> [Assigned task A]:
Answer these questions from the Elijah Craig bourbon text:
(i) How many bottles of Elijah Craig 20 Year Old Single Barrel were released?
(ii) Which release did Whisky Advocate name "Whisky of the Year" in 2017?
(iii) What rating did the 18-year-old Single Barrel Bourbon receive at the San Francisco World Spirits Competition in 2004?
> [Assigned task B]: In the Elijah Craig bourbon text, rewrite the paragraph beginning "In May 2012" as a short list that keeps its main facts.

Top of Supplied passage

In May 2012, it was announced that the Elijah Craig 18 Year Old Single Barrel bottling would be suspended due to limited barrel stocks near this age. Heaven Hill announced that several extra-aged releases would be released annually to augment the lack of an 18-year-old offering. Shortly thereafter, 1,300 bottles of Elijah Craig 20 Year Old Single Barrel were released. In 2013, Elijah Craig 21 Year Old Single Barrel replaced the 20 year old offering. and in 2014, Elijah Craig 23 Year Old Single Barrel replaced the 21 year old. This release continues to be offered annually. In 2015, Elijah Craig 18 Year Old Single Barrel was offered again and continues to be released annually as well.

==Awards and reviews==
In the San Francisco World Spirits Competition of 2010, the 18-year-old Elijah Craig Single Barrel Bourbon was awarded "Best Bourbon" and received a "Double Gold Medal" rating. In previous years, it had received a "Double Gold Medal" rating in 2008, a "Gold Medal" rating in 2004, and four "Silver" ratings in other years (2003, 2005, 2006, and 2007).

In 2011, Elijah Craig 20 Year Old Single Barrel (Barrel #3735) was named by Whisky Advocate magazine as "American Whiskey of the Year".

In 2017, Elijah Craig Barrel Proof B517 (release 14, 124.2 proof, 62.1% ABV) was named by Whisky Advocate as "Whisky of the Year". Reviewer Jeffery Lindenmuth described the whiskey as "delivering a massive mouthful of incredibly robust flavors that drape leathery oak over a gooey caramel core, sprinkled with baking spice, while candied nuts and tobacco leaf notes appear on a drying finish dusted with cocoa."

Bottom of Supplied passage
Top of The data

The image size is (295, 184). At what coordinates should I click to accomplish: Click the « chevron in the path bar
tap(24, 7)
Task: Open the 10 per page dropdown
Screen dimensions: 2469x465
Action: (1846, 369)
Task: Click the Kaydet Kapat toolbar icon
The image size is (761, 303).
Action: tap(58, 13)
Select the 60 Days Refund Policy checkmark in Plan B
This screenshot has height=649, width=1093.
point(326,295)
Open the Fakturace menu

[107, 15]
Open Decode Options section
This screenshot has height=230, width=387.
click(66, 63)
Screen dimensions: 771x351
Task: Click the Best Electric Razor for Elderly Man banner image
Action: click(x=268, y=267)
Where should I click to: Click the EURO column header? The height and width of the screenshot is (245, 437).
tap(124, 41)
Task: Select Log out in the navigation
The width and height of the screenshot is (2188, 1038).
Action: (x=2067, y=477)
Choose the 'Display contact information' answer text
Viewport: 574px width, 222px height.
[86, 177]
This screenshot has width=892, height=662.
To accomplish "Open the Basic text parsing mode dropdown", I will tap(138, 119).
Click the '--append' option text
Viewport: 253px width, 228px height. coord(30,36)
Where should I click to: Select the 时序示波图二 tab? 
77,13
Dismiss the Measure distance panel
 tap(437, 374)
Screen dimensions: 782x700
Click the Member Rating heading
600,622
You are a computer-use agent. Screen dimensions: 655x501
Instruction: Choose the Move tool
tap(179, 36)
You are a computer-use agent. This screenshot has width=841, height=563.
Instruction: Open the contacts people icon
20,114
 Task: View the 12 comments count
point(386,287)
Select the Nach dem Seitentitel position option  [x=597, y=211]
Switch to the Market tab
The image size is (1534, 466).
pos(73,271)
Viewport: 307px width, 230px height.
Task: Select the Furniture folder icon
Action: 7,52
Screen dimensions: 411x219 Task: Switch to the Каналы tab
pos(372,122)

Bottom of The data

> [Task result A]:
(i) 1,300 bottles.
(ii) Elijah Craig Barrel Proof B517.
(iii) A "Gold Medal" rating.

> [Task result B]:
- May 2012: The 18 Year Old Single Barrel was suspended because barrel stocks near that age were limited. Heaven Hill announced annual extra-aged releases to make up for it.
- Shortly after: 1,300 bottles of the 20 Year Old Single Barrel were released.
- 2013: The 21 Year Old Single Barrel replaced the 20 Year Old.
- 2014: The 23 Year Old Single Barrel replaced the 21 Year Old and is still offered annually.
- 2015: The 18 Year Old Single Barrel returned and is still released annually.